[Stored items]
►
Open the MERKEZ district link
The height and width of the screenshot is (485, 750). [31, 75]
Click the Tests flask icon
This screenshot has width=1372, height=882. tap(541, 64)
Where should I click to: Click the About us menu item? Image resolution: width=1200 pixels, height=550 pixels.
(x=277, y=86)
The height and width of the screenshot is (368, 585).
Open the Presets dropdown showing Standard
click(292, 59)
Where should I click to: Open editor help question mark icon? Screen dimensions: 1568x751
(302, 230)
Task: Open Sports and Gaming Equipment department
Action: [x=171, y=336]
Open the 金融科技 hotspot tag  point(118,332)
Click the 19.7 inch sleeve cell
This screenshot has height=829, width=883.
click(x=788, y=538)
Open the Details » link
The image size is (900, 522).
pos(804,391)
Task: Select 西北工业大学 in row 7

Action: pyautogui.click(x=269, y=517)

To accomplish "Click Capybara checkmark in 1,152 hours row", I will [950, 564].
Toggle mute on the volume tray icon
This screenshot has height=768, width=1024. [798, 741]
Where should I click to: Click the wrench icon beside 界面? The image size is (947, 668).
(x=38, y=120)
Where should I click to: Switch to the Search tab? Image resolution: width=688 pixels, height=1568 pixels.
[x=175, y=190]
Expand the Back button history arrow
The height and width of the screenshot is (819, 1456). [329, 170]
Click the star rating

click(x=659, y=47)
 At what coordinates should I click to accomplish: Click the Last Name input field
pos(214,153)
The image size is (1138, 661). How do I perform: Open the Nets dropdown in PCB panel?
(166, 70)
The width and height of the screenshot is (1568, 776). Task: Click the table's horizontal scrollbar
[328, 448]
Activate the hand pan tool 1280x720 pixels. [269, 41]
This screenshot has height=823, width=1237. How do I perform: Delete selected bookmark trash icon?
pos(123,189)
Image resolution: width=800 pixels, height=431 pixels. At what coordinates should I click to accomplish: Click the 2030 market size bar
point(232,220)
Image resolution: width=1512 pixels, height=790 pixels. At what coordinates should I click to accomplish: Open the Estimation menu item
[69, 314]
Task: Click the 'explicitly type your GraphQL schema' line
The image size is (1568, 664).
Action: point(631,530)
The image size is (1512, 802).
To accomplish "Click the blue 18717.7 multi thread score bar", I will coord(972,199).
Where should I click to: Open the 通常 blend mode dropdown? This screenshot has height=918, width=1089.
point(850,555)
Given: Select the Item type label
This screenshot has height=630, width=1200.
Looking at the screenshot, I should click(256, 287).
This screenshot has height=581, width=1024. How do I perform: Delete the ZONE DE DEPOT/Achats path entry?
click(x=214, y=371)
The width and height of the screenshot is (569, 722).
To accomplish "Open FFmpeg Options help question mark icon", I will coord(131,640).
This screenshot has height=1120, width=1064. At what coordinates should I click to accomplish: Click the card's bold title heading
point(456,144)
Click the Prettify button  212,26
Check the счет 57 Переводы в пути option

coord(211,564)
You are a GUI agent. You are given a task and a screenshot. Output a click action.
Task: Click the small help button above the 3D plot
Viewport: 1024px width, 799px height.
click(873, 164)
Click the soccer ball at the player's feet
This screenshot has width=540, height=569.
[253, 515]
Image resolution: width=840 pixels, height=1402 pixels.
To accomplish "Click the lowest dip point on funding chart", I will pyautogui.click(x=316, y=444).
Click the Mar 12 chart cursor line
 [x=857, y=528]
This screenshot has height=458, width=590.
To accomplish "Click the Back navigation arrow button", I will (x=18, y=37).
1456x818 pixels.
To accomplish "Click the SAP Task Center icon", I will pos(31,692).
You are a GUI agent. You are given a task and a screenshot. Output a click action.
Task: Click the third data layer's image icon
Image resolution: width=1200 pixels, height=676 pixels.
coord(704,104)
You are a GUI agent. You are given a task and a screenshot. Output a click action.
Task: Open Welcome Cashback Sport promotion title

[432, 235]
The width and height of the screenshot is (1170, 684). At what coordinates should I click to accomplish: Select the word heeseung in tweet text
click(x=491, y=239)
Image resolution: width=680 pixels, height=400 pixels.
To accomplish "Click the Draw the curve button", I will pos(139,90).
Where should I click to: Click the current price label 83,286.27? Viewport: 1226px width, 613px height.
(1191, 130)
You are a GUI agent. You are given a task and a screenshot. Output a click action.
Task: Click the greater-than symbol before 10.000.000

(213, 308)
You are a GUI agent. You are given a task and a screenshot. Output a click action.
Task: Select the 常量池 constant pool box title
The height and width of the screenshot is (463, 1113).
◄
[What to produce]
All of the data must be set down again exactly.

[Result]
Open the MERKEZ district link
The height and width of the screenshot is (485, 750). [31, 75]
Click the Tests flask icon
This screenshot has width=1372, height=882. tap(541, 64)
Where should I click to: Click the About us menu item? Image resolution: width=1200 pixels, height=550 pixels.
(x=277, y=86)
The height and width of the screenshot is (368, 585).
Open the Presets dropdown showing Standard
click(292, 59)
Where should I click to: Open editor help question mark icon? Screen dimensions: 1568x751
(302, 230)
Task: Open Sports and Gaming Equipment department
Action: [x=171, y=336]
Open the 金融科技 hotspot tag  point(118,332)
Click the 19.7 inch sleeve cell
This screenshot has height=829, width=883.
click(x=788, y=538)
Open the Details » link
The image size is (900, 522).
pos(804,391)
Task: Select 西北工业大学 in row 7

Action: pyautogui.click(x=269, y=517)

To accomplish "Click Capybara checkmark in 1,152 hours row", I will [950, 564].
Toggle mute on the volume tray icon
This screenshot has height=768, width=1024. [798, 741]
Where should I click to: Click the wrench icon beside 界面? The image size is (947, 668).
(x=38, y=120)
Where should I click to: Switch to the Search tab? Image resolution: width=688 pixels, height=1568 pixels.
[x=175, y=190]
Expand the Back button history arrow
The height and width of the screenshot is (819, 1456). [329, 170]
Click the star rating

click(x=659, y=47)
 At what coordinates should I click to accomplish: Click the Last Name input field
pos(214,153)
The image size is (1138, 661). How do I perform: Open the Nets dropdown in PCB panel?
(166, 70)
The width and height of the screenshot is (1568, 776). Task: Click the table's horizontal scrollbar
[328, 448]
Activate the hand pan tool 1280x720 pixels. [269, 41]
This screenshot has height=823, width=1237. How do I perform: Delete selected bookmark trash icon?
pos(123,189)
Image resolution: width=800 pixels, height=431 pixels. At what coordinates should I click to accomplish: Click the 2030 market size bar
point(232,220)
Image resolution: width=1512 pixels, height=790 pixels. At what coordinates should I click to accomplish: Open the Estimation menu item
[69, 314]
Task: Click the 'explicitly type your GraphQL schema' line
The image size is (1568, 664).
Action: point(631,530)
The image size is (1512, 802).
To accomplish "Click the blue 18717.7 multi thread score bar", I will coord(972,199).
Where should I click to: Open the 通常 blend mode dropdown? This screenshot has height=918, width=1089.
point(850,555)
Given: Select the Item type label
This screenshot has height=630, width=1200.
Looking at the screenshot, I should click(256, 287).
This screenshot has height=581, width=1024. How do I perform: Delete the ZONE DE DEPOT/Achats path entry?
click(x=214, y=371)
The width and height of the screenshot is (569, 722).
To accomplish "Open FFmpeg Options help question mark icon", I will coord(131,640).
This screenshot has height=1120, width=1064. At what coordinates should I click to accomplish: Click the card's bold title heading
point(456,144)
Click the Prettify button  212,26
Check the счет 57 Переводы в пути option

coord(211,564)
You are a GUI agent. You are given a task and a screenshot. Output a click action.
Task: Click the small help button above the 3D plot
Viewport: 1024px width, 799px height.
click(873, 164)
Click the soccer ball at the player's feet
This screenshot has width=540, height=569.
[253, 515]
Image resolution: width=840 pixels, height=1402 pixels.
To accomplish "Click the lowest dip point on funding chart", I will pyautogui.click(x=316, y=444).
Click the Mar 12 chart cursor line
 [x=857, y=528]
This screenshot has height=458, width=590.
To accomplish "Click the Back navigation arrow button", I will (x=18, y=37).
1456x818 pixels.
To accomplish "Click the SAP Task Center icon", I will pos(31,692).
You are a GUI agent. You are given a task and a screenshot. Output a click action.
Task: Click the third data layer's image icon
Image resolution: width=1200 pixels, height=676 pixels.
coord(704,104)
You are a GUI agent. You are given a task and a screenshot. Output a click action.
Task: Open Welcome Cashback Sport promotion title

[432, 235]
The width and height of the screenshot is (1170, 684). At what coordinates should I click to accomplish: Select the word heeseung in tweet text
click(x=491, y=239)
Image resolution: width=680 pixels, height=400 pixels.
To accomplish "Click the Draw the curve button", I will pos(139,90).
Where should I click to: Click the current price label 83,286.27? Viewport: 1226px width, 613px height.
(1191, 130)
You are a GUI agent. You are given a task and a screenshot. Output a click action.
Task: Click the greater-than symbol before 10.000.000

(213, 308)
You are a GUI agent. You are given a task and a screenshot. Output a click action.
Task: Select the 常量池 constant pool box title
The height and width of the screenshot is (463, 1113).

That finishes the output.